• [JOB]: Rewrite the listing below with every "screenshot" changed to "image" and everything else left as it is. Omit the pictures from your answer.

## Start RECORDS SUPPLIED

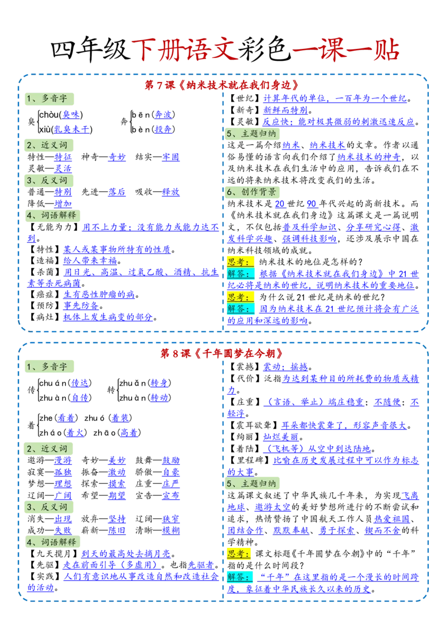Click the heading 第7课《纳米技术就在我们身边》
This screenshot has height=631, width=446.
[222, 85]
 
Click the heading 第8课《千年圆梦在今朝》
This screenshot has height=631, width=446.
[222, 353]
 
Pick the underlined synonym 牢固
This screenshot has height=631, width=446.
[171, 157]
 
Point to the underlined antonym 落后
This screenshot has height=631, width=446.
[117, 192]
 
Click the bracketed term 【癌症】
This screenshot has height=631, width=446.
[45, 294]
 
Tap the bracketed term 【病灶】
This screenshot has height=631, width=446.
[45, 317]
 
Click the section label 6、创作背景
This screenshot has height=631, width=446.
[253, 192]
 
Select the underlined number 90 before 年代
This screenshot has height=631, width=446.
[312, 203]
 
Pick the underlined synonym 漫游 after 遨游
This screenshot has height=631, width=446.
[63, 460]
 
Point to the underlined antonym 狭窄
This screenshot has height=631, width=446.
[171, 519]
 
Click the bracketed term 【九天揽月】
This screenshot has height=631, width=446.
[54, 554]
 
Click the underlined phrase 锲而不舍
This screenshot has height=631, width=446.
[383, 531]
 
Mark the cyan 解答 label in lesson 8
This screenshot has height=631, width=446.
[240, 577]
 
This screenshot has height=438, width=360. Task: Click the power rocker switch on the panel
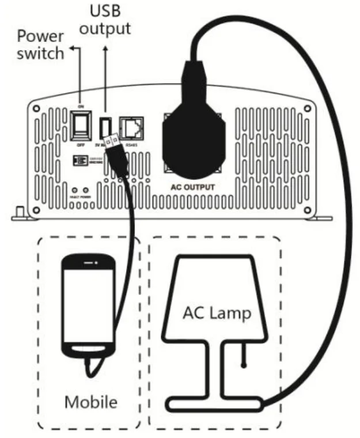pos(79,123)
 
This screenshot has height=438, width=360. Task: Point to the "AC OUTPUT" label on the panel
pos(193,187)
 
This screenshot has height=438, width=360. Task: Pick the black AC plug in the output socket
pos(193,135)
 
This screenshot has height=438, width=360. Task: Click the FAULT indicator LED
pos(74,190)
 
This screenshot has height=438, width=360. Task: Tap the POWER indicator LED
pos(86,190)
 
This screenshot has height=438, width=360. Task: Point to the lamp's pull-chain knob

## End RECORDS SUPPLIED

• [EXPECTED OUTPUT]:
Click the heading 第7课《纳米技术就在我们身边》
This image has height=631, width=446.
[222, 85]
 
Click the heading 第8课《千年圆梦在今朝》
This image has height=631, width=446.
[222, 353]
 
Pick the underlined synonym 牢固
This image has height=631, width=446.
[171, 157]
 
Point to the underlined antonym 落后
This image has height=631, width=446.
[117, 192]
 
Click the bracketed term 【癌症】
This image has height=631, width=446.
[45, 294]
 
Tap the bracketed term 【病灶】
This image has height=631, width=446.
[45, 317]
 
Click the section label 6、创作背景
This image has height=631, width=446.
[253, 192]
 
Select the underlined number 90 before 年代
This image has height=631, width=446.
[312, 203]
 
Pick the underlined synonym 漫游 after 遨游
This image has height=631, width=446.
[63, 460]
 
Point to the underlined antonym 狭窄
This image has height=631, width=446.
[171, 519]
 
Click the bracketed term 【九天揽月】
This image has height=631, width=446.
[54, 554]
 
Click the underlined phrase 锲而不舍
This image has height=631, width=446.
[383, 531]
 
Mark the cyan 解答 label in lesson 8
This image has height=631, width=446.
[240, 577]
 
This image has height=438, width=360. Task: Click the power rocker switch on the panel
pos(79,123)
 
This image has height=438, width=360. Task: Point to the "AC OUTPUT" label on the panel
pos(193,187)
 
This image has height=438, width=360. Task: Pick the black AC plug in the output socket
pos(193,135)
 
This image has height=438, width=360. Task: Click the FAULT indicator LED
pos(74,190)
 
This image has height=438, width=360. Task: Tap the POWER indicator LED
pos(86,190)
 
This image has height=438, width=360. Task: Point to the lamp's pull-chain knob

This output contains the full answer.